== Dokumentauszug
Protokoll der Sitzung vom 08.03.2007

(Reinhold Coenen [CDU]: Das stimmt doch nicht!)

Es ist einfach so; das wird verweigert. Hier leben bereits Leute, die die Fähigkeit haben, das Gymnasium zu besuchen, bzw. die eine hervorragende Ausbildungssituation hätten, wenn sie es denn machen dürften. Warum brauchen Sie Zuwanderung von außen, wenn ein Teil dieser Menschen, die wir hier brauchen, die qualifiziert und gut sind, bereits hier lebt?

(Beifall bei den GRÜNEN)

Danke schön. - Zusätzliche Redezeit erhält Herr Kollege Bachmann; drei Minuten.
====
(Aufgabe a)
Gib jede Zeile der Einträge an, in der die Zeichenfolge „label“ vorkommt. Groß- und Kleinschreibung ist dabei zu beachten.
== Einträge
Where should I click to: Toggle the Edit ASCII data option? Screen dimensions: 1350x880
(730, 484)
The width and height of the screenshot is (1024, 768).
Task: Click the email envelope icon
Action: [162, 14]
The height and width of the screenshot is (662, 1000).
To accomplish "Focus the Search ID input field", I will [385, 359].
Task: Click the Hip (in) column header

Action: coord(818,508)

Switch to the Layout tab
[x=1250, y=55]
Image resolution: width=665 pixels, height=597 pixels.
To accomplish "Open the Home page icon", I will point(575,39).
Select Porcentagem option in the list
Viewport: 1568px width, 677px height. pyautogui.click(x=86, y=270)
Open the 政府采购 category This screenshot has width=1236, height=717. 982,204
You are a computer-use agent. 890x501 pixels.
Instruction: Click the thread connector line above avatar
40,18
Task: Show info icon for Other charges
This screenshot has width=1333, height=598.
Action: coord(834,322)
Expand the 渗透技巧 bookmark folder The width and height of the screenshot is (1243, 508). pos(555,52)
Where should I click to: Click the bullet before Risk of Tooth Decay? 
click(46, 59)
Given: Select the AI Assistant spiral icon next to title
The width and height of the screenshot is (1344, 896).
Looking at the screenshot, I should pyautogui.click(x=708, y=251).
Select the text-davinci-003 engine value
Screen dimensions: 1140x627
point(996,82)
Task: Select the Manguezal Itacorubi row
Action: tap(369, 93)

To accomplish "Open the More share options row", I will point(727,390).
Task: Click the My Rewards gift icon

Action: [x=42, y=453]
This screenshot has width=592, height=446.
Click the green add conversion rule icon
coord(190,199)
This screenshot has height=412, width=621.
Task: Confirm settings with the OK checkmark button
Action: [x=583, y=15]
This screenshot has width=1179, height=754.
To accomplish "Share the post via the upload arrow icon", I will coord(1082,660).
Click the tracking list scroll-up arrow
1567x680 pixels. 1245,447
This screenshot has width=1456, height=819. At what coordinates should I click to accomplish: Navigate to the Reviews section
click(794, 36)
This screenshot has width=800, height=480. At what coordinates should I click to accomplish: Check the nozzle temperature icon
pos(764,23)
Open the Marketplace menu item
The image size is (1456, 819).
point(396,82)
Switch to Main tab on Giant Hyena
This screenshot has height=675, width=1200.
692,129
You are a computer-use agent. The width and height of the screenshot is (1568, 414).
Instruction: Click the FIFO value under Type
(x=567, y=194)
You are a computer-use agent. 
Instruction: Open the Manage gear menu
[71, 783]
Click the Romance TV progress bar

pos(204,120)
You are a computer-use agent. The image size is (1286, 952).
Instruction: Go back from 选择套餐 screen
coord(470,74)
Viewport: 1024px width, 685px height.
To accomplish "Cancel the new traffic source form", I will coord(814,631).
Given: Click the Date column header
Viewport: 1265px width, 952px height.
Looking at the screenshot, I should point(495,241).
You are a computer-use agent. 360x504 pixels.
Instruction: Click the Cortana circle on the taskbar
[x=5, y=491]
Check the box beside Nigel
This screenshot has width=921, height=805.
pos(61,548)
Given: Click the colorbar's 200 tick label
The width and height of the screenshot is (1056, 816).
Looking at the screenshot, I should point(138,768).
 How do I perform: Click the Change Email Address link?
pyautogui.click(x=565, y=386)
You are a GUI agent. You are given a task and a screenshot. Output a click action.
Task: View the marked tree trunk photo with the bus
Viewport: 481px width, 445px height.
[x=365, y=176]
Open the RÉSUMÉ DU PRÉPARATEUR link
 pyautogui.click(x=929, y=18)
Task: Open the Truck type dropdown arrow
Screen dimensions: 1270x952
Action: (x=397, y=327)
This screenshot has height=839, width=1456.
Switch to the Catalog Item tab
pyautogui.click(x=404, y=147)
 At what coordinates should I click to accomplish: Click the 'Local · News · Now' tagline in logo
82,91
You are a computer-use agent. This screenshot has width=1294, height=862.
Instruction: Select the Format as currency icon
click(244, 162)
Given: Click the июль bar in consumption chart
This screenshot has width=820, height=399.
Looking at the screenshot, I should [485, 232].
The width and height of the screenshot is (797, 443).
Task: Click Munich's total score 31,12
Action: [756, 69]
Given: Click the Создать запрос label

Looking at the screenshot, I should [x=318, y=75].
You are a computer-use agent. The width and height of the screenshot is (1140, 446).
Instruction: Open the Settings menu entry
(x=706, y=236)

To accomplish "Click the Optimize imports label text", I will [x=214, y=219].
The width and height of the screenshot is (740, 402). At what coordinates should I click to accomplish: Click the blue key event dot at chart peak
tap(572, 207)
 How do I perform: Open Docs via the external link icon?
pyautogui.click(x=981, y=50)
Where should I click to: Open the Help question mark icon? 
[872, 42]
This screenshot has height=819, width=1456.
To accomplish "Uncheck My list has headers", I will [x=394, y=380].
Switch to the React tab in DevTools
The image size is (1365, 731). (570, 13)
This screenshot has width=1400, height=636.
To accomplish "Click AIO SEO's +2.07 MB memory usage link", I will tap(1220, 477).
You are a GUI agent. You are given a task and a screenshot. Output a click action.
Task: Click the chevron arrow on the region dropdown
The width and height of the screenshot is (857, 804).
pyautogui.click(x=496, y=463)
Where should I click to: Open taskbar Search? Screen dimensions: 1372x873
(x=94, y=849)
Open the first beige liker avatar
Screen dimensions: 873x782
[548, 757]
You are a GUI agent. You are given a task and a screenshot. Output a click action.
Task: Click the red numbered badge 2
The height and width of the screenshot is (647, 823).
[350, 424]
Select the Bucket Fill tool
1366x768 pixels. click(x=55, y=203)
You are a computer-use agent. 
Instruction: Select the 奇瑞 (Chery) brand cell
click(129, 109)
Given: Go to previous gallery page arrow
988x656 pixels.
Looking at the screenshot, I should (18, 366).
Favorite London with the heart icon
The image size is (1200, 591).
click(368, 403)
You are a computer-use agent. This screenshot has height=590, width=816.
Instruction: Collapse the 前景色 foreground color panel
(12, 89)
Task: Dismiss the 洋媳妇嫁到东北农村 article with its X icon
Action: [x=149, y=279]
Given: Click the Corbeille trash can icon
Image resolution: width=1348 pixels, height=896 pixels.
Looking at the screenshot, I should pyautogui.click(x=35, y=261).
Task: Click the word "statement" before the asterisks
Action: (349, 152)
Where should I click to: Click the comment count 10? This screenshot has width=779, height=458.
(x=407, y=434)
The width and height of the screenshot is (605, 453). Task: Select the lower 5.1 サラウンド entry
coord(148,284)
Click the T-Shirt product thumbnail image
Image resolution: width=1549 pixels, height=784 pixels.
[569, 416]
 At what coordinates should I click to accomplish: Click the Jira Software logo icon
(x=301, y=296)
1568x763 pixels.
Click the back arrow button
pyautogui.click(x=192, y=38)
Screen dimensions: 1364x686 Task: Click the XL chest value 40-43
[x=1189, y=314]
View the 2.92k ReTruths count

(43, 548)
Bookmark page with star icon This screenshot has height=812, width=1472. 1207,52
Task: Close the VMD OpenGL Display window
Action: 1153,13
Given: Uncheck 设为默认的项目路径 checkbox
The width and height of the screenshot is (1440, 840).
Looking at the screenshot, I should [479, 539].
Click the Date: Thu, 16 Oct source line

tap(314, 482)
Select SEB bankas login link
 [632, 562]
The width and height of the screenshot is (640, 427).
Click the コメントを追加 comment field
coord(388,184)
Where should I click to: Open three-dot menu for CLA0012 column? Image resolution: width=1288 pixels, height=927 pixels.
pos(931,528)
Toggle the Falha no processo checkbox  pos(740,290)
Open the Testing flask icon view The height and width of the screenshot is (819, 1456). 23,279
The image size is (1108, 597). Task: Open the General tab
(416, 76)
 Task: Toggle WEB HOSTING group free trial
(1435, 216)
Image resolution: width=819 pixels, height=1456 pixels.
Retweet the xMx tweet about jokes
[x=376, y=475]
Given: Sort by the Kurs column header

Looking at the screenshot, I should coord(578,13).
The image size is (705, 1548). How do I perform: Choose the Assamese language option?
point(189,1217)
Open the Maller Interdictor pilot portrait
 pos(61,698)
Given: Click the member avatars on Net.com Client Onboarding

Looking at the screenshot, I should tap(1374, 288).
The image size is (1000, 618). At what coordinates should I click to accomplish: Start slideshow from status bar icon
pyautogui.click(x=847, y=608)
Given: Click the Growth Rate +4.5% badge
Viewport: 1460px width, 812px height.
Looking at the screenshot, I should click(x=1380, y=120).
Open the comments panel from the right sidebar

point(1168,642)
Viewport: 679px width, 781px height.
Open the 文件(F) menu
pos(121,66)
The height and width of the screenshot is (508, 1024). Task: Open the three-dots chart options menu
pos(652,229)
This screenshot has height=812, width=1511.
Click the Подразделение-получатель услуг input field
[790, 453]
====
(Aufgabe b)
Wie viel zusätzliche Redezeit erhält Herr Kollege Bachmann laut dem Sitzungsprotokoll?

(Erwartete Antwort a)
Given: Click the colorbar's 200 tick label
Given: Click the Создать запрос label
To accomplish "Click the Optimize imports label text", I will [x=214, y=219].

(Erwartete Antwort b)
Drei Minuten.